Stress and anxiety disorders are risk factors for depression and these behaviours are modulated by corticotropin releasing factor (CRFR1) and serotonin (5-HT(2)R) receptors. However, the potential behavioral and cellular interaction between these two receptors is unclear. Here, we showed that pre-administration of CRF into the prefrontal cortex of mice sensitized 5-HT(2)R-mediated anxiety behaviours in response to 2,5-dimethoxy-4-iodoamphetamine. In both heterologous cell cultures and mouse cortical neurons, the activation of CRFR1 also sensitized 5-HT(2) receptor-mediated inositol phosphate formation. CRFR1-mediated increases in 5-HT(2)R signaling were dependent upon receptor internalization and receptor recycling via rapid recycling endosomes resulting in increased cell surface 5-HT(2)R expression.
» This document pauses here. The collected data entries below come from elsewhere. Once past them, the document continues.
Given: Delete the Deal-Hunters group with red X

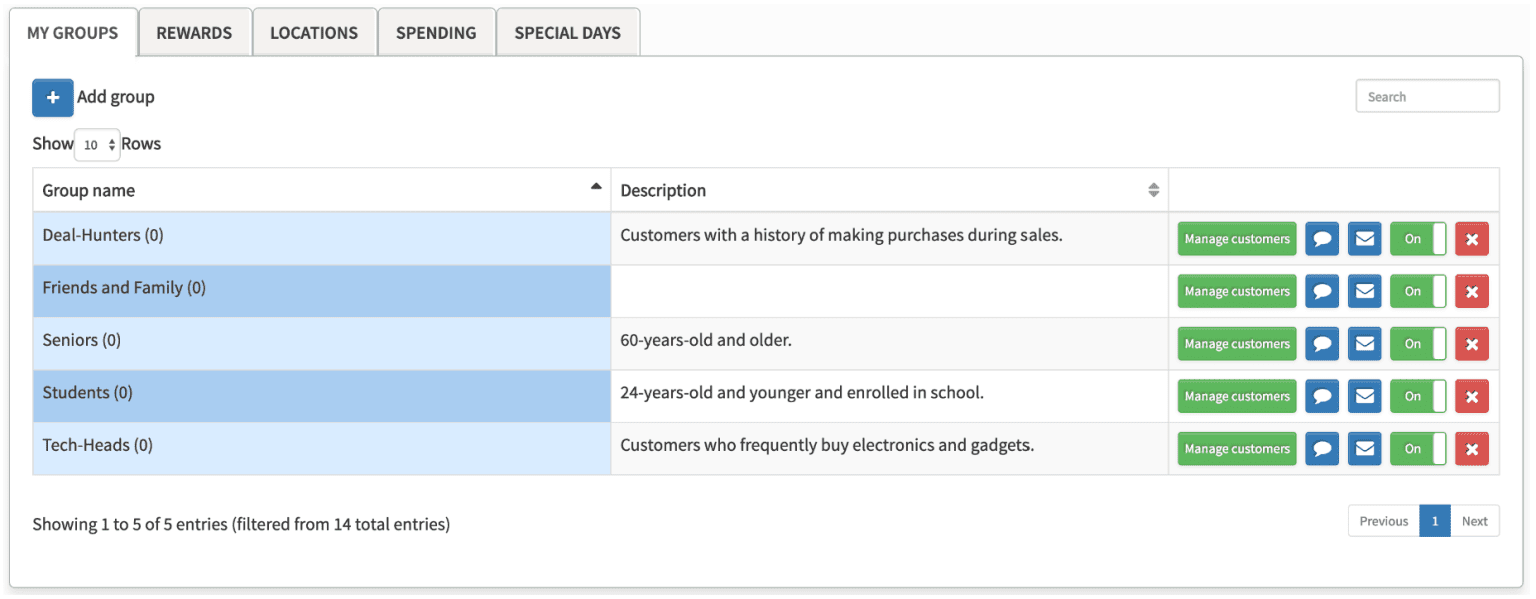Looking at the screenshot, I should pyautogui.click(x=1471, y=239).
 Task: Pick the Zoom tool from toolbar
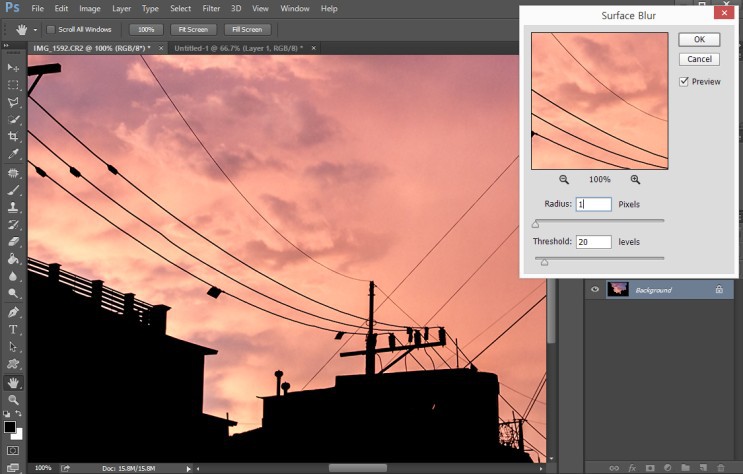(x=13, y=399)
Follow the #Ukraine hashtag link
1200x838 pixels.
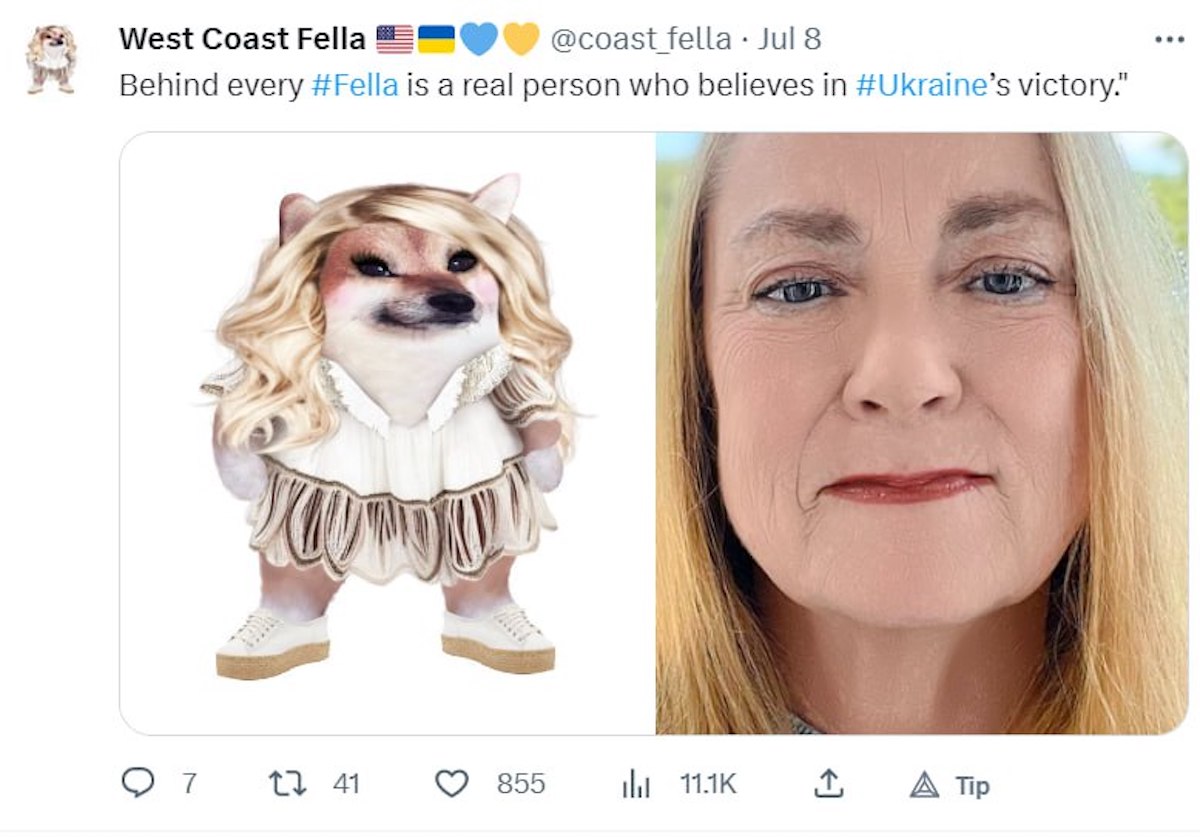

The sensitization of 5-HT(2)R signaling by CRFR1 required intact PDZ domain binding motifs at the end of the C-terminal tails of both receptor types. These data reveal a novel mechanism by which CRF, a peptide known to be released by stress, sensitized anxiety-related behaviour via sensitization of 5-HT(2)R signaling.